## What you have to do
Go through the data and copy every line in which "Select" appears.

## Exercise input
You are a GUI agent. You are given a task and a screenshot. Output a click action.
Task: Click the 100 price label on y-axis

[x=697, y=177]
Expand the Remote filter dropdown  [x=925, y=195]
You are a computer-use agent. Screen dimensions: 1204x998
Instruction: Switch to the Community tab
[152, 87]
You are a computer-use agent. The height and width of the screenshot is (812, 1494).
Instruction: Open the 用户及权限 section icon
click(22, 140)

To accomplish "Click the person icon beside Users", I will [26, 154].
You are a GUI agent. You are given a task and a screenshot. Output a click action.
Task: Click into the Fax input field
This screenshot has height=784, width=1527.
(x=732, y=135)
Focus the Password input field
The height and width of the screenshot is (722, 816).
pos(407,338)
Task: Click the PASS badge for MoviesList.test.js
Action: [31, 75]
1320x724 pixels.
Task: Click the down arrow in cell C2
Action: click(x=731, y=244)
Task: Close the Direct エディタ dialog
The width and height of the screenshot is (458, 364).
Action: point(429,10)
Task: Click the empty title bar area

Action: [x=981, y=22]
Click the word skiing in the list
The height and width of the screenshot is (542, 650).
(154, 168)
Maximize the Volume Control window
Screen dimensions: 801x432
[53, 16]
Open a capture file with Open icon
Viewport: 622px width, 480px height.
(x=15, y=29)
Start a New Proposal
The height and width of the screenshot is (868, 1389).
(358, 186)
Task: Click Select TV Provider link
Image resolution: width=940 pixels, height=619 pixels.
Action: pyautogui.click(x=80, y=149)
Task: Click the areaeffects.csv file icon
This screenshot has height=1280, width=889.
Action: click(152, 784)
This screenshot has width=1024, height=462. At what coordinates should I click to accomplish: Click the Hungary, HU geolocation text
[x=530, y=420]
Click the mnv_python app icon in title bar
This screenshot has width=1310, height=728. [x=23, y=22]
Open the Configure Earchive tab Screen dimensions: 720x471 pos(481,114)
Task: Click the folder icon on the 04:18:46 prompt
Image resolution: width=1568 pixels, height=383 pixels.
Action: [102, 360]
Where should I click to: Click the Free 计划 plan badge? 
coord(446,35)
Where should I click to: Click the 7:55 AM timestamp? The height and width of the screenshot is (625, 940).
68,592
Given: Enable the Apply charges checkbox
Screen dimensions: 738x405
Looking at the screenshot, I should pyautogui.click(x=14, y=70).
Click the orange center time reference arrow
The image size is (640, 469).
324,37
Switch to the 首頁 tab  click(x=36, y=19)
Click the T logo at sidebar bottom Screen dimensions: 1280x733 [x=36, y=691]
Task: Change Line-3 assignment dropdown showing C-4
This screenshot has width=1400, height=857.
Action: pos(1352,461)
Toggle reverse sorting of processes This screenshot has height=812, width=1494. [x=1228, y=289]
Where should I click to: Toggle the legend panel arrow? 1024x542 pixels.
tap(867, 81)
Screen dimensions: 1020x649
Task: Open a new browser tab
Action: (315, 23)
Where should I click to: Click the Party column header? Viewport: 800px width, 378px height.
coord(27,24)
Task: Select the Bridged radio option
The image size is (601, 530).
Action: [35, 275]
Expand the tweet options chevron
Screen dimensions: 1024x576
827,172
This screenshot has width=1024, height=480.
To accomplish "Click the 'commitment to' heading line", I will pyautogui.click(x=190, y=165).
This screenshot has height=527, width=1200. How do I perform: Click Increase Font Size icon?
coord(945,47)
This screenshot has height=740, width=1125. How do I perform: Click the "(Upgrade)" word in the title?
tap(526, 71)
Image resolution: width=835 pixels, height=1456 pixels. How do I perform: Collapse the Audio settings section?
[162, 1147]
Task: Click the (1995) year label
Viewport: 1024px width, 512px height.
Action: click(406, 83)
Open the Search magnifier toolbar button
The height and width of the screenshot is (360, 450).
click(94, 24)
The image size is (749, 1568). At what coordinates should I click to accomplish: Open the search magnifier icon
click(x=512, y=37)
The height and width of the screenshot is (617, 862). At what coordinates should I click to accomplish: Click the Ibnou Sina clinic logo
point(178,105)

## Answer area
Task: Click Select TV Provider link
Task: Select the Bridged radio option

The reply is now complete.